> [How to complete this task]: Give the records again, every one, exactly.

(Listed records begins)

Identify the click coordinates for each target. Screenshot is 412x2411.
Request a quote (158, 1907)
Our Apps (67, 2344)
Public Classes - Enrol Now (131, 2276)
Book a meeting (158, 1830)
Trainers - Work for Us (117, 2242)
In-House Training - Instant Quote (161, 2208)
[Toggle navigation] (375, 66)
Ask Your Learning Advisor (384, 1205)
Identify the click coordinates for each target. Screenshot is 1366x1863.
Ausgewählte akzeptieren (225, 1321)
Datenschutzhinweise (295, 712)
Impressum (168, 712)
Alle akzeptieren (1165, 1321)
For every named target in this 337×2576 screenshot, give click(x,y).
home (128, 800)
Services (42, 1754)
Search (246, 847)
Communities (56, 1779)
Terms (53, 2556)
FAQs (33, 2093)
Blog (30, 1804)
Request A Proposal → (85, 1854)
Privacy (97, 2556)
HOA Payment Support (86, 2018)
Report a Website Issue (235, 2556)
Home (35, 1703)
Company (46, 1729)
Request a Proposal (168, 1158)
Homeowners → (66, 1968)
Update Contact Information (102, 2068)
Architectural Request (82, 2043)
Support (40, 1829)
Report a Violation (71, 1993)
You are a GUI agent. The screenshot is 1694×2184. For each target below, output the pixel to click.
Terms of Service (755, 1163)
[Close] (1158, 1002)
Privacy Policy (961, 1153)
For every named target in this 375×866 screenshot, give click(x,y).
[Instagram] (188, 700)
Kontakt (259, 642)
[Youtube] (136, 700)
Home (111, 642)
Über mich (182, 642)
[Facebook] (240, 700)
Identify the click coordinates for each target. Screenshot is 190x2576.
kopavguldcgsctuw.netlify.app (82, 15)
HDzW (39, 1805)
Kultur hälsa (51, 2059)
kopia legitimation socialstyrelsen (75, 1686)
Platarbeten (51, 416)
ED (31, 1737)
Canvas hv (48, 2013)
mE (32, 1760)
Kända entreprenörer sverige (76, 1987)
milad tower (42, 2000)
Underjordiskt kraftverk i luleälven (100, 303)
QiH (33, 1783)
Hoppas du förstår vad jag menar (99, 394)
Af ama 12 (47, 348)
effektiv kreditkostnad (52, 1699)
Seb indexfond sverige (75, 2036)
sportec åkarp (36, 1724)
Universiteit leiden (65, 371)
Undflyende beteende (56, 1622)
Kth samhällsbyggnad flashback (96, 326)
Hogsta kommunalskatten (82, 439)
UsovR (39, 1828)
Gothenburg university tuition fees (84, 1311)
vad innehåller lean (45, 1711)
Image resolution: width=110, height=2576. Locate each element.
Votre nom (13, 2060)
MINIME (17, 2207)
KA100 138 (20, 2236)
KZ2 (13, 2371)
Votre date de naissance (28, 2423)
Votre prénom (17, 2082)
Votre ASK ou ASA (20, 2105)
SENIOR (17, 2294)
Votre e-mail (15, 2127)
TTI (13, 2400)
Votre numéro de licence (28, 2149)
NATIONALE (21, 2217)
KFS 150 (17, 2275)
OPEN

(Listed records ends)

> [Reply]:
Identify the click coordinates for each target. Screenshot is 412x2411.
Request a quote (158, 1907)
Our Apps (67, 2344)
Public Classes - Enrol Now (131, 2276)
Book a meeting (158, 1830)
Trainers - Work for Us (117, 2242)
In-House Training - Instant Quote (161, 2208)
[Toggle navigation] (375, 66)
Ask Your Learning Advisor (384, 1205)
Identify the click coordinates for each target. Screenshot is 1366x1863.
Ausgewählte akzeptieren (225, 1321)
Datenschutzhinweise (295, 712)
Impressum (168, 712)
Alle akzeptieren (1165, 1321)
For every named target in this 337×2576 screenshot, give click(x,y).
home (128, 800)
Services (42, 1754)
Search (246, 847)
Communities (56, 1779)
Terms (53, 2556)
FAQs (33, 2093)
Blog (30, 1804)
Request A Proposal → (85, 1854)
Privacy (97, 2556)
HOA Payment Support (86, 2018)
Report a Website Issue (235, 2556)
Home (35, 1703)
Company (46, 1729)
Request a Proposal (168, 1158)
Homeowners → (66, 1968)
Update Contact Information (102, 2068)
Architectural Request (82, 2043)
Support (40, 1829)
Report a Violation (71, 1993)
You are a GUI agent. The screenshot is 1694×2184. For each target below, output the pixel to click.
Terms of Service (755, 1163)
[Close] (1158, 1002)
Privacy Policy (961, 1153)
For every named target in this 375×866 screenshot, give click(x,y).
[Instagram] (188, 700)
Kontakt (259, 642)
[Youtube] (136, 700)
Home (111, 642)
Über mich (182, 642)
[Facebook] (240, 700)
Identify the click coordinates for each target. Screenshot is 190x2576.
kopavguldcgsctuw.netlify.app (82, 15)
HDzW (39, 1805)
Kultur hälsa (51, 2059)
kopia legitimation socialstyrelsen (75, 1686)
Platarbeten (51, 416)
ED (31, 1737)
Canvas hv (48, 2013)
mE (32, 1760)
Kända entreprenörer sverige (76, 1987)
milad tower (42, 2000)
Underjordiskt kraftverk i luleälven (100, 303)
QiH (33, 1783)
Hoppas du förstår vad jag menar (99, 394)
Af ama 12 (47, 348)
effektiv kreditkostnad (52, 1699)
Seb indexfond sverige (75, 2036)
sportec åkarp (36, 1724)
Universiteit leiden (65, 371)
Undflyende beteende (56, 1622)
Kth samhällsbyggnad flashback (96, 326)
Hogsta kommunalskatten (82, 439)
UsovR (39, 1828)
Gothenburg university tuition fees (84, 1311)
vad innehåller lean (45, 1711)
Image resolution: width=110, height=2576. Locate each element.
Votre nom (13, 2060)
MINIME (17, 2207)
KA100 138 (20, 2236)
KZ2 (13, 2371)
Votre date de naissance (28, 2423)
Votre prénom (17, 2082)
Votre ASK ou ASA (20, 2105)
SENIOR (17, 2294)
Votre e-mail (15, 2127)
TTI (13, 2400)
Votre numéro de licence (28, 2149)
NATIONALE (21, 2217)
KFS 150 (17, 2275)
OPEN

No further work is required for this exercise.